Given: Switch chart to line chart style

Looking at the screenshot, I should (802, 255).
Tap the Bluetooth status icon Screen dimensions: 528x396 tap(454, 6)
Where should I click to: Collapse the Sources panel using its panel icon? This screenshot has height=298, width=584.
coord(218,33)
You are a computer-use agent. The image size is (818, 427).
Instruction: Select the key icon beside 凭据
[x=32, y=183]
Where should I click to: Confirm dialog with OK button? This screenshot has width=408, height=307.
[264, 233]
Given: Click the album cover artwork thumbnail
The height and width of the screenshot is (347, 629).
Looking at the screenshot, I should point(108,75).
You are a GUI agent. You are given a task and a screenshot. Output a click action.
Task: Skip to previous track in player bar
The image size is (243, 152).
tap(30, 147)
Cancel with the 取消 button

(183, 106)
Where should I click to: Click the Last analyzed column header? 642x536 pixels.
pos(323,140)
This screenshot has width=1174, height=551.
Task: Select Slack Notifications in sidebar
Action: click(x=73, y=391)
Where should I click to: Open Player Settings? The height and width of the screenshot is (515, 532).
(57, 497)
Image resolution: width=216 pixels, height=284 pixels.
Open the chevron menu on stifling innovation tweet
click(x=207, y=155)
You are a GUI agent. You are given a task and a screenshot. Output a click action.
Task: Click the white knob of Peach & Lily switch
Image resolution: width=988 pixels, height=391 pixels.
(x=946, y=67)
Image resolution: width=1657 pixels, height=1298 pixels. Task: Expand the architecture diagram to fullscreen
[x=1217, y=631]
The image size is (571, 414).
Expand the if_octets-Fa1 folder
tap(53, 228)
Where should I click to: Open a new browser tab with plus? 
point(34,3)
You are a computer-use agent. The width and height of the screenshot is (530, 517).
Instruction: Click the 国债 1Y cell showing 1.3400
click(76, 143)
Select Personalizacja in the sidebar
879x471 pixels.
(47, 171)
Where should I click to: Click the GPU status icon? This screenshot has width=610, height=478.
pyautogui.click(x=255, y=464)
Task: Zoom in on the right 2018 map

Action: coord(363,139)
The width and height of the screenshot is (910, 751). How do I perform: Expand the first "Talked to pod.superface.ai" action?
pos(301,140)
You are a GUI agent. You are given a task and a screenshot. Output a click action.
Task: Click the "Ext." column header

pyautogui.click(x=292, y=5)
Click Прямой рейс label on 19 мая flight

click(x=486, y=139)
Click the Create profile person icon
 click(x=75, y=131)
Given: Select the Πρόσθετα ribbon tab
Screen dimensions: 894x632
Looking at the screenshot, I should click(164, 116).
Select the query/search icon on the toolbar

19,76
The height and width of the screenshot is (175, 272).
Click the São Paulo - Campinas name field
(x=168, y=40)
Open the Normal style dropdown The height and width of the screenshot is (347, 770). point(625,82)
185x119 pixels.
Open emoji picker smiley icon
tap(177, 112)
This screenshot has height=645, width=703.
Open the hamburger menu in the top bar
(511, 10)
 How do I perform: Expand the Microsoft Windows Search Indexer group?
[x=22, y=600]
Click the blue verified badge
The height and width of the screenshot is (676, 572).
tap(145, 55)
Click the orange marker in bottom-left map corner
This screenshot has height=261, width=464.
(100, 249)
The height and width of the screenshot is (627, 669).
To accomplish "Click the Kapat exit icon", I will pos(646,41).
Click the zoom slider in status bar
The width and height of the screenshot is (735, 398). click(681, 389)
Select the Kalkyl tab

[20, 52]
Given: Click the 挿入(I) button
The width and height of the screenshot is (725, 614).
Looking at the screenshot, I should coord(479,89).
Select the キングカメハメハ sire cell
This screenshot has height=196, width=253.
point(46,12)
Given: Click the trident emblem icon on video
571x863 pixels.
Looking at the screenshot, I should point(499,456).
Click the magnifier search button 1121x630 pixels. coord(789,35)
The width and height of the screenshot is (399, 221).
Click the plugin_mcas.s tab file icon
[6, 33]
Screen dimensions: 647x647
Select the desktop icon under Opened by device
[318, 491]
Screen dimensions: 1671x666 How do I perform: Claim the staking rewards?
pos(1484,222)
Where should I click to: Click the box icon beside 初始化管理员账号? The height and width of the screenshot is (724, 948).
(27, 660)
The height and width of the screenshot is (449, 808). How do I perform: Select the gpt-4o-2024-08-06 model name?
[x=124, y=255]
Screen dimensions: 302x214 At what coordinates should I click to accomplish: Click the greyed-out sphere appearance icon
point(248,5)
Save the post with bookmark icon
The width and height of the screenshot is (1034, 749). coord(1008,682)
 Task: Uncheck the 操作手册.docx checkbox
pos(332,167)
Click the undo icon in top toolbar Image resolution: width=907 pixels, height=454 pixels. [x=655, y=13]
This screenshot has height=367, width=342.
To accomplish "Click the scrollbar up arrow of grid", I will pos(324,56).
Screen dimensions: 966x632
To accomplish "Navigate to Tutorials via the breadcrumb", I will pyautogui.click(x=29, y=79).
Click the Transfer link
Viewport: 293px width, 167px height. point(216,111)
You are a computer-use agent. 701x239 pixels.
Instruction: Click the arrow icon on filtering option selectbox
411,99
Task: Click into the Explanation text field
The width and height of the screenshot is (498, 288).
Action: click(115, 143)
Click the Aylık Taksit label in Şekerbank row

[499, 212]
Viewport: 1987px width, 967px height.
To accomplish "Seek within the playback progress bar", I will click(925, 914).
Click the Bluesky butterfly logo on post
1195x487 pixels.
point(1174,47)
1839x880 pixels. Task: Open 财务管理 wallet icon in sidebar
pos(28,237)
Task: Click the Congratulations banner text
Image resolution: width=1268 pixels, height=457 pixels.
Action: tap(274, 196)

## What is needed
Swap every occurrence of "Where should I click to" in the lines above for "Which point should I click to", and leave everything else unchanged.

## Output of the task
Given: Switch chart to line chart style

Looking at the screenshot, I should (802, 255).
Tap the Bluetooth status icon Screen dimensions: 528x396 tap(454, 6)
Which point should I click to: Collapse the Sources panel using its panel icon? This screenshot has height=298, width=584.
coord(218,33)
You are a computer-use agent. The image size is (818, 427).
Instruction: Select the key icon beside 凭据
[x=32, y=183]
Which point should I click to: Confirm dialog with OK button? This screenshot has width=408, height=307.
[264, 233]
Given: Click the album cover artwork thumbnail
The height and width of the screenshot is (347, 629).
Looking at the screenshot, I should point(108,75).
You are a GUI agent. You are given a task and a screenshot. Output a click action.
Task: Skip to previous track in player bar
The image size is (243, 152).
tap(30, 147)
Cancel with the 取消 button

(183, 106)
Which point should I click to: Click the Last analyzed column header? 642x536 pixels.
pos(323,140)
This screenshot has width=1174, height=551.
Task: Select Slack Notifications in sidebar
Action: click(x=73, y=391)
Which point should I click to: Open Player Settings? The height and width of the screenshot is (515, 532).
(57, 497)
Image resolution: width=216 pixels, height=284 pixels.
Open the chevron menu on stifling innovation tweet
click(x=207, y=155)
You are a GUI agent. You are given a task and a screenshot. Output a click action.
Task: Click the white knob of Peach & Lily switch
Image resolution: width=988 pixels, height=391 pixels.
(x=946, y=67)
Image resolution: width=1657 pixels, height=1298 pixels. Task: Expand the architecture diagram to fullscreen
[x=1217, y=631]
The image size is (571, 414).
Expand the if_octets-Fa1 folder
tap(53, 228)
Which point should I click to: Open a new browser tab with plus? 
point(34,3)
You are a computer-use agent. The width and height of the screenshot is (530, 517).
Instruction: Click the 国债 1Y cell showing 1.3400
click(76, 143)
Select Personalizacja in the sidebar
879x471 pixels.
(47, 171)
Which point should I click to: Click the GPU status icon? This screenshot has width=610, height=478.
pyautogui.click(x=255, y=464)
Task: Zoom in on the right 2018 map

Action: coord(363,139)
The width and height of the screenshot is (910, 751). How do I perform: Expand the first "Talked to pod.superface.ai" action?
pos(301,140)
You are a GUI agent. You are given a task and a screenshot. Output a click action.
Task: Click the "Ext." column header

pyautogui.click(x=292, y=5)
Click Прямой рейс label on 19 мая flight

click(x=486, y=139)
Click the Create profile person icon
 click(x=75, y=131)
Given: Select the Πρόσθετα ribbon tab
Screen dimensions: 894x632
Looking at the screenshot, I should click(164, 116).
Select the query/search icon on the toolbar

19,76
The height and width of the screenshot is (175, 272).
Click the São Paulo - Campinas name field
(x=168, y=40)
Open the Normal style dropdown The height and width of the screenshot is (347, 770). point(625,82)
185x119 pixels.
Open emoji picker smiley icon
tap(177, 112)
This screenshot has height=645, width=703.
Open the hamburger menu in the top bar
(511, 10)
 How do I perform: Expand the Microsoft Windows Search Indexer group?
[x=22, y=600]
Click the blue verified badge
The height and width of the screenshot is (676, 572).
tap(145, 55)
Click the orange marker in bottom-left map corner
This screenshot has height=261, width=464.
(100, 249)
The height and width of the screenshot is (627, 669).
To accomplish "Click the Kapat exit icon", I will pos(646,41).
Click the zoom slider in status bar
The width and height of the screenshot is (735, 398). click(681, 389)
Select the Kalkyl tab

[20, 52]
Given: Click the 挿入(I) button
The width and height of the screenshot is (725, 614).
Looking at the screenshot, I should coord(479,89).
Select the キングカメハメハ sire cell
This screenshot has height=196, width=253.
point(46,12)
Given: Click the trident emblem icon on video
571x863 pixels.
Looking at the screenshot, I should point(499,456).
Click the magnifier search button 1121x630 pixels. coord(789,35)
The width and height of the screenshot is (399, 221).
Click the plugin_mcas.s tab file icon
[6, 33]
Screen dimensions: 647x647
Select the desktop icon under Opened by device
[318, 491]
Screen dimensions: 1671x666 How do I perform: Claim the staking rewards?
pos(1484,222)
Which point should I click to: Click the box icon beside 初始化管理员账号? The height and width of the screenshot is (724, 948).
(27, 660)
The height and width of the screenshot is (449, 808). How do I perform: Select the gpt-4o-2024-08-06 model name?
[x=124, y=255]
Screen dimensions: 302x214 At what coordinates should I click to accomplish: Click the greyed-out sphere appearance icon
point(248,5)
Save the post with bookmark icon
The width and height of the screenshot is (1034, 749). coord(1008,682)
 Task: Uncheck the 操作手册.docx checkbox
pos(332,167)
Click the undo icon in top toolbar Image resolution: width=907 pixels, height=454 pixels. [x=655, y=13]
This screenshot has height=367, width=342.
To accomplish "Click the scrollbar up arrow of grid", I will pos(324,56).
Screen dimensions: 966x632
To accomplish "Navigate to Tutorials via the breadcrumb", I will pyautogui.click(x=29, y=79).
Click the Transfer link
Viewport: 293px width, 167px height. point(216,111)
You are a computer-use agent. 701x239 pixels.
Instruction: Click the arrow icon on filtering option selectbox
411,99
Task: Click into the Explanation text field
The width and height of the screenshot is (498, 288).
Action: click(115, 143)
Click the Aylık Taksit label in Şekerbank row

[499, 212]
Viewport: 1987px width, 967px height.
To accomplish "Seek within the playback progress bar", I will click(925, 914).
Click the Bluesky butterfly logo on post
1195x487 pixels.
point(1174,47)
1839x880 pixels. Task: Open 财务管理 wallet icon in sidebar
pos(28,237)
Task: Click the Congratulations banner text
Image resolution: width=1268 pixels, height=457 pixels.
Action: tap(274, 196)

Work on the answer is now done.